だらだら感想途中だが、そしてだだら感想の続きでもあるが、ちょうど1幕終わりだからインターミッション的に、今回の『エリザベート』の、外側の話。

 や、所詮わたし個人の感想なので、内も外もないんだが。

 1幕のラスト、『エリザベート』の最大の見せ場である、シシィの鏡の間。
 肖像画のドレスを着て「エリザベート」として毅然と登場するシシィ@カチャ。

 ……とりあえず、このときだけはぺた靴かどうか確認できなかった。

 いやその、結婚式その他、いかなるドレス姿であろうと踵と呼ぶより靴底と呼ぶのが相応しいような、TPOを無視した靴を履いている皇后様なのでつい、こちらもずっとチェックしてしまいました。
 鏡の間のドレスは、作品中もっとも動きが少ないので、足元はまったく見えませんでした。
 でも、きりやんと並んだ感じからして、やはりここでもぺたんこ靴を履いていたのではないかと推察。2幕でも、とにかく一貫して靴底しかない靴を履いているか、あるいは裸足だったので、鏡の間もそうなんだろう。
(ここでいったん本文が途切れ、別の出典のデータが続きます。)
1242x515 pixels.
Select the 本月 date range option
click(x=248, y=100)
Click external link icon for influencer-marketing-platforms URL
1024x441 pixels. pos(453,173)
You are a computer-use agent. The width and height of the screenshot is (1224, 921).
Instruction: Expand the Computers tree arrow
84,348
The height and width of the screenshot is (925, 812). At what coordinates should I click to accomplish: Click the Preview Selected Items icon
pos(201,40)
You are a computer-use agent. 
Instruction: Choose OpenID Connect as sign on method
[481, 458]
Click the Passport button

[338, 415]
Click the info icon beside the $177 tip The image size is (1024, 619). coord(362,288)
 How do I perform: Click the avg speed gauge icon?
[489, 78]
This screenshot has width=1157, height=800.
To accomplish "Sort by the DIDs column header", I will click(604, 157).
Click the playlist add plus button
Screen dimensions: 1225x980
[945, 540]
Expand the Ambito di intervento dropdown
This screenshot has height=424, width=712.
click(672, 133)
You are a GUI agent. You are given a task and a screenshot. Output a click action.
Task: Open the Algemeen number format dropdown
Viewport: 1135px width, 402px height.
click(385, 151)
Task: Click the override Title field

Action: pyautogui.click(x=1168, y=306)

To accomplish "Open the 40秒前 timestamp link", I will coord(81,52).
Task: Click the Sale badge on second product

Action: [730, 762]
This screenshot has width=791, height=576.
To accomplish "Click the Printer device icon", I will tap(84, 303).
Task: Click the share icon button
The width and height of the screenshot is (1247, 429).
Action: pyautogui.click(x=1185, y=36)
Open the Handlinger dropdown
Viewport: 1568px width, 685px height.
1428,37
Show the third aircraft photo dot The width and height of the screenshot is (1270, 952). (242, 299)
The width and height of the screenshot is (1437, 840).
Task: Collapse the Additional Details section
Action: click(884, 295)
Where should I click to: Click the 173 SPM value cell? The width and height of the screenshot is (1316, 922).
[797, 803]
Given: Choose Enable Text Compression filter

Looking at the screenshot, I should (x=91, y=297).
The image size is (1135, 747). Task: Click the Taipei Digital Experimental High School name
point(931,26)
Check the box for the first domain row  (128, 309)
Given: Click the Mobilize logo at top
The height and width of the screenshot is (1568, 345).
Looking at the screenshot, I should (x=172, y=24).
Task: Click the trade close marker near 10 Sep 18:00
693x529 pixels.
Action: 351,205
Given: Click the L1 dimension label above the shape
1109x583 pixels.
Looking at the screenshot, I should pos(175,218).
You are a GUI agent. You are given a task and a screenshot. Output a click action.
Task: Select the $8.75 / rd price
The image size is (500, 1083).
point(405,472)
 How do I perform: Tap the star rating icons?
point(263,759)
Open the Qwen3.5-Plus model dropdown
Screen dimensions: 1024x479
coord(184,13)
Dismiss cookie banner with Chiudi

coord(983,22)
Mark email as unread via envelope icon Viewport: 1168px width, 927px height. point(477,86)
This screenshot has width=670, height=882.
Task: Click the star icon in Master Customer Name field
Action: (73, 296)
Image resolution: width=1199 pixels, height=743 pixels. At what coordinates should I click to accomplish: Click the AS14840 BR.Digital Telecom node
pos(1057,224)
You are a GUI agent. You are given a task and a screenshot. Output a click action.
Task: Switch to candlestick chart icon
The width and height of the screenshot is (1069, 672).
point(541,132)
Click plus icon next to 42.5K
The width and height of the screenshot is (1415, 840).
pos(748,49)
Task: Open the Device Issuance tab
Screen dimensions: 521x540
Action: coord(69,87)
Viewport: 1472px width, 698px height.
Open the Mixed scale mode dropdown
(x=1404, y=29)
 この、「美貌ですべてを圧倒する」場面ですら、女性を美しく見せるためのヒールのある靴を履けないなんて。
 

 以前「変身写真館」でシシィのドレスのレプリカをうれしがって着たことがあるんだけど、わたしの場合は、わたし自身がでかすぎて、せっかくのドレスが寸足らずだった。ふつーにしていると、足先が見えてしまうの。
 で、「ドレスの中で足を広げて立って下さい」と言われ、そうしたんだけど……そんなことしたら、脚が短く、顔が大きく見える。
 小柄な人は、台の上に立って写真を撮る。台はドレスにすっぽり隠れるから外からはわからず、顔が小さく脚が長く見える。
 なのにわたしは、わざわざ背を低く、脚を短くして写真を撮らなければならなかった。
 ドレスを着ることはたのしかったけれど、それはしょぼんな出来事だった。どうせなら、きれいになりたいよ……。

 小柄な人が乗る台は、いわばヒールの代わりだ。写真館は靴を脱ぎ、裸足で入るところなので。
 写真館のレプリカ衣装は、平均身長の女性がハイヒールを履いて、ちょうど美しく着こなせるサイズに作ってあるんだろう。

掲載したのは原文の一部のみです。